I'm using a S10 plus and have both of the apps set to always run or whatever in the battery settings as well.


----------



## chopsaw

I have an S10 E . I use BBQ Go . No crash no disconnect . I goof up and close it out , then lose the graph . I also run it on an old S4 , and a galaxy Tab A tablet .


----------



## smokinray

I tried 3 and have used BBQ Go this last time on an iPad and locked the screen open. BT drops often but the graph never clears.. so that is the sweet spot.. The bad news is the battery drains like crazy so have to keep it plugged in. But for those of us who like the graph:
1) Use BBQ Go (I did try others and while not a lot of difference one I used dropped more often than BBQ Go'
2) Don't auto lock the screen.. set it to never in Display (apple)
3) Set the 'range' from whatever to whatever
4) Watch the graph and when you see the temp start to trend 'too much' then adjust the fire /damper/wood/wind screen.

Rows ->
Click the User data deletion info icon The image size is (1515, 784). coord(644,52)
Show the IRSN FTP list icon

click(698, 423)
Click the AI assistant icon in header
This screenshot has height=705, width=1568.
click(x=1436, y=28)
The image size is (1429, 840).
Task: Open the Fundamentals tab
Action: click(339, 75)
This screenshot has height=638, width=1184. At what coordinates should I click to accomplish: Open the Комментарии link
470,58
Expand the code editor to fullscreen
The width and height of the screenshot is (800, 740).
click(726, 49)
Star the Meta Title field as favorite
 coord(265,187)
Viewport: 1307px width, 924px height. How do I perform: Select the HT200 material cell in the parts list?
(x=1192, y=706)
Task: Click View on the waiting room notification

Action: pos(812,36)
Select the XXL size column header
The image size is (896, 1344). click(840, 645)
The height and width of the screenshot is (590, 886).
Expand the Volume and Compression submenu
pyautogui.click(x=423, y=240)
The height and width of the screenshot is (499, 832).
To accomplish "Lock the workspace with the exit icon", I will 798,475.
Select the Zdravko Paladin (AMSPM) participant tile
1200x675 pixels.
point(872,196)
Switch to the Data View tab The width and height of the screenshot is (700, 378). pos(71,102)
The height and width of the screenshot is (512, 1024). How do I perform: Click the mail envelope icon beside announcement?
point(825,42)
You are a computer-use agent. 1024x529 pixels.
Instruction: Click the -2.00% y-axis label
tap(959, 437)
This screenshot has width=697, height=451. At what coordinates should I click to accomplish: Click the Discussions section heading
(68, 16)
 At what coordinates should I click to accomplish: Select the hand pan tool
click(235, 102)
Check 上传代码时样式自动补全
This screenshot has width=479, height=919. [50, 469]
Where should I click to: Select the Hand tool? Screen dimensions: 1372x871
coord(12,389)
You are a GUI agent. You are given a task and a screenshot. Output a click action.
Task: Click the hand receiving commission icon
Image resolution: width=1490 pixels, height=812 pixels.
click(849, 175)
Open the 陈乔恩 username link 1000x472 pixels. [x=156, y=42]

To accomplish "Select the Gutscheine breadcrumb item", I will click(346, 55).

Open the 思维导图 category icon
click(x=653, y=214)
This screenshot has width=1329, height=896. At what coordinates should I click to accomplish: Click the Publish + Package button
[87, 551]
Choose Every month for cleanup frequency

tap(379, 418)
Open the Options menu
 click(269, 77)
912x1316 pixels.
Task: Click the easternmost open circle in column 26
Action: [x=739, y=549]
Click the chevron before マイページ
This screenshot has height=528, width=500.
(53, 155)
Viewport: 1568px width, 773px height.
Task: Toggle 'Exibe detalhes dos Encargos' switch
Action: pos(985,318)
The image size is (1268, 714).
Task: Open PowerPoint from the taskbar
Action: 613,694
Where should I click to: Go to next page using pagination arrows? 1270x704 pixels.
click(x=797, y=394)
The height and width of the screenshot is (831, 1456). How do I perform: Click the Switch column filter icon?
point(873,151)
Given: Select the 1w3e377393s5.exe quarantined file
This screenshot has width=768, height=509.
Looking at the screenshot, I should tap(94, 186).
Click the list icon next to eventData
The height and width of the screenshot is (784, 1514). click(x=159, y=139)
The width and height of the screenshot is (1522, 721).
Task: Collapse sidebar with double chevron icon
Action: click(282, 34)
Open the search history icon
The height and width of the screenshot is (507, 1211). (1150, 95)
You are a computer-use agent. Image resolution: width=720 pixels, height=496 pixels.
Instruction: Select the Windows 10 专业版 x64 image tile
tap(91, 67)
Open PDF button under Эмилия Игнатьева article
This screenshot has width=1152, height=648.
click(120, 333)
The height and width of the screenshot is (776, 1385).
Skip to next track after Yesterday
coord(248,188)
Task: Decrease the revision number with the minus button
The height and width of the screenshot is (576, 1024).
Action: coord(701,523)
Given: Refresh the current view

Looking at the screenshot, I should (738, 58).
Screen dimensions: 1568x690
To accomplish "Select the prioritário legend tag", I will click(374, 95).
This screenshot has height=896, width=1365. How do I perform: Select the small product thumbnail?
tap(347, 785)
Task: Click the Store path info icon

Prompt 1 ->
Can you reproduce the BBQ Go thread word for word, covering everything from "3) Set the 'range'" down to "fire /damper/wood/wind screen."?
Prompt 2 ->
How would you render this sentence from the BBQ Go thread in Spanish: "The bad news is the battery drains like crazy so have to keep it plugged in."
Prompt 3 ->
What comes next in the forum thread about BBQ Go? Write a continuation starting after its final line.
The material is separate from the forum thread about BBQ Go.

Exercise response 1 ->
3) Set the 'range' from whatever to whatever
4) Watch the graph and when you see the temp start to trend 'too much' then adjust the fire /damper/wood/wind screen.

Exercise response 2 ->
La mala noticia es que la batería se agota muchísimo, así que hay que mantenerlo enchufado.

Exercise response 3 ->
I smoked a rack of ribs yesterday and it was really windy and I had to create a foil wrapper around the dampers. but the temp kept moving since the wind was howling.. having it open always really helped me catch the temp drifts.


----------



## fivetricks

But don't you feel like that having to keep the screen on all the time is a poor solution? This is an app that in some cases will be open for more than 24 hours!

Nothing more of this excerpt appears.